Words carry meaning like buckets carrying water or orange juice, or milk, or gasoline. In the case of words, the bucket and the content are one and the same.

Words are train cars transporting info from one mind to another. In the case of words, the train car and the content are one and the same.

How else would I know what you are thinking or you know what I am thinking without words?

Words come from old families, sometimes ancient families; they have parents, grandparents, great grandparents, on and on back.  Take the word Democracy for instance. Its ancestors are from Greece. On one side is DEMOS = people, on the other side KRATOS = to rule. Who rules in a democracy, the old Greeks said the people (although they did not include everybody). From the Latin VERITAS we get veritable cornucopia of words meaning truth, things verifiable, that can stand up to the process of verification. 2 cats plus 2 dogs = 4 pets. That can be verified by counting.  When Jesus in the Bible says, “Verily, verily, I say to you . . . ”  it means he is imparting some truth.  But not truth that can be independently verified. It must be believed and behaved, or not.  Let’s not neglect cornucopia. CORNU = horn + COPIA = plenty. The word is not used copiously but occasionally.

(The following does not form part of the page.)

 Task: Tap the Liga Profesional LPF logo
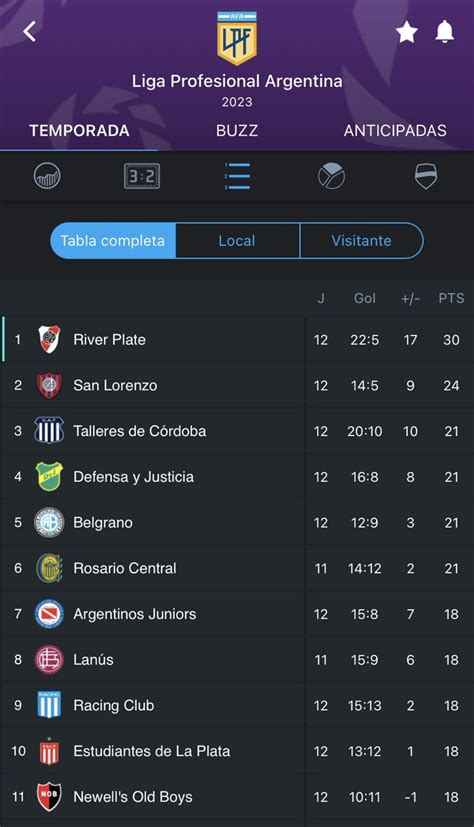(x=237, y=38)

With many words history is drug along, sometimes mythology. Anyone wearing Nike shoes is recalling Greek mythology and saluting the goddess of victory, Nike.  They are also remembering history. When the Greeks beat the Persians in the Battle of Marathon, they sent a runner to Athens to shout the good news – NIKE – victory.  Then the messenger dropped dead. It was a long run. Athens was 26 miles from Marathon.  [miles from Marathon – hear the alliterative melody of  three ‘m’s’]

Everyone does this of course. But poets see the multiple connections between words and hear the music in language on purpose.  Poets look for appropriate associations. The car you drive is not a Ford ‘mule’, it is a Ford ‘Mustang.’  Why not mule? Both animals are members of the same genus – Equus.  But would you be caught dead driving a Ford Mule? Probably not. The associations with Mustang are much more attractive; speed, beauty, freedom.

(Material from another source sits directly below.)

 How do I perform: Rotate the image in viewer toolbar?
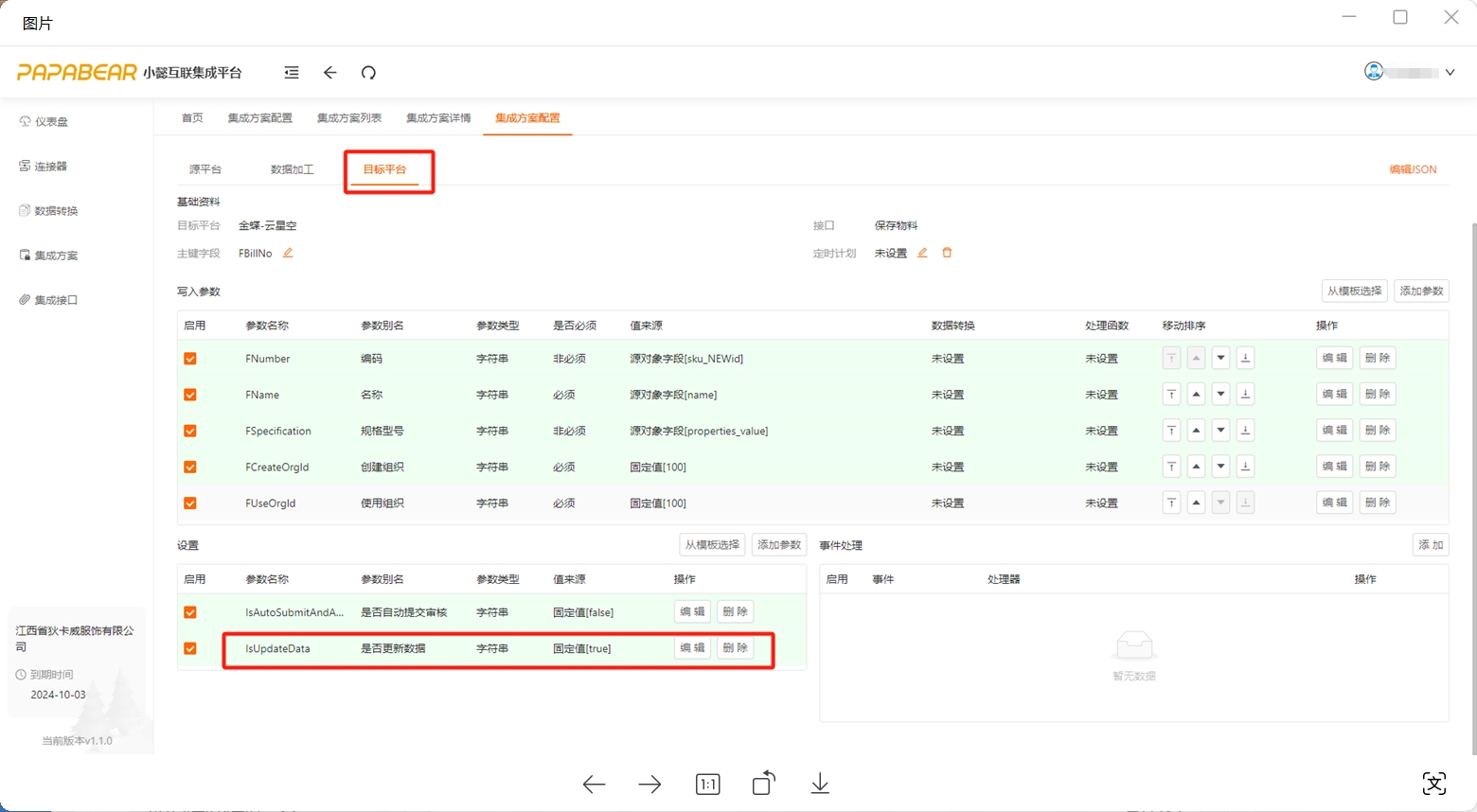[763, 784]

Poets try to squeeze as much sound and meaning and association out of a poem as they can.  It’s what they do in the hopes of recreating the same experience for a reader.  [Can you hear a little echo of the GEICO commercial in “It’s what they do”? More association.]

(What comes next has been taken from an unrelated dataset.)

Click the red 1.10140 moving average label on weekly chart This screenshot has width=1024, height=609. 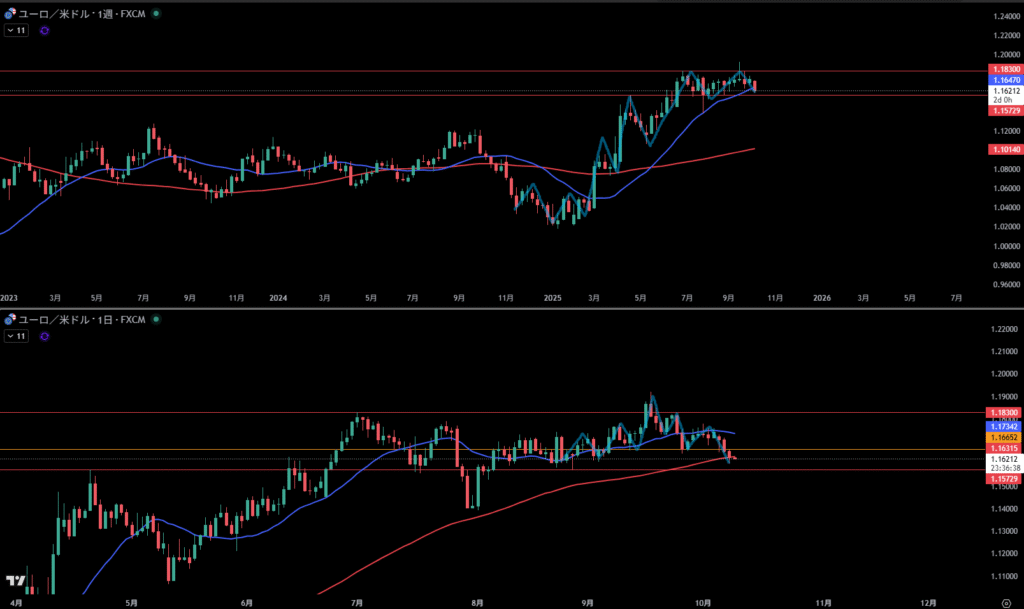1004,149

Poets have a powerful tool in their linguistic toolbox: metaphor.  Another good Greek word.  Meta = ‘beyond’ and pherein = ‘to carry’.  A metaphor carries us beyond the literal meaning of a word to associations with that word which add layers of nuanced meaning.  Back to Mustang. Your convertible does not look like a horse.  Is calling your car a horse a lie?  No. Calling your car a horse is a metaphor.  Ford named his first two cars models ‘T’ and ‘A’.  If Ford had kept that up, what would be driving today?  Thank God a poet works for the Ford Motor Company.

These are some of the reasons I find poetry so powerfully appealing. There are more.  But why have all the fun all at once.  Spread it out a little, I say. No binging. More later.